Although the US has always spoken of putting maximum economic pressure on Iran, observers and analysts believe Washington will not get tough on Iran, especially in the oil sector, at least until next November.

Monitoring Trump’s remarks and positions on crude prices shows he is especially sensitive about price hikes.

Although the Organization of Petroleum-Exporting Countries (OPEC) agreed to raise crude output by roughly one million barrels per day after oil sanctions on Iran were announced, still serious doubts exist on the possibility of compensating, by other producers, for the crude shortage caused by Iran sanctions. So, Trump recently spoke of Saudi King Salman bin Abdulaziz Al-Saud’s agreement to add two million barrels per day to its current output. Of course, following Trump’s comments, the White House issue a statement toning down the US president’s remarks.

The reason behind Trump’s sensitivity about oil is the by-elections of the US Congress.

The by-elections are slated to be held on November 6, 2018. The vote comes as Donald Trump is barely halfway through with his presidency. Candidates will compete for all 435 seats at the House of Representatives as well as 35 Senate seats up for grabs. So, if the Democrats manage to secure the majority of the seats in Congress, it will depict a disappointing outlook for Trump.

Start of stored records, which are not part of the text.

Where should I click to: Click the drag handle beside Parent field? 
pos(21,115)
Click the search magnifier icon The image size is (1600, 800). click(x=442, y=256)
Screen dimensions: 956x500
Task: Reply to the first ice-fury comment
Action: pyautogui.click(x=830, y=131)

But in the run-up to such an important election, will Trump accept the risk of a rise in oil prices because of a halt to Iran’s crude exports? Analysts believe the answer is “no.”

The Bank of America says Washington is unlikely to adopt a tough position on Iran in the lead-up to the congressional elections in November.

Iran, OPEC’s third largest producer, is facing US sanctions, which will make some buyers of Iran’s oil stop petroleum purchases.

Still, the Bank of America said “the [Trump] administration may look for an easy win on trade to appease markets and voters alike before November,”

It is noteworthy that the Bank of America had already warned that bringing Iran’s oil exports to zero may push up crude prices by up to 50 dollars per barrel.

It was due to these concerns over a rise in oil prices before the by-elections that the US is considering using its Strategic Petroleum Reserve (SPR) in order to regulate the prices of petroleum.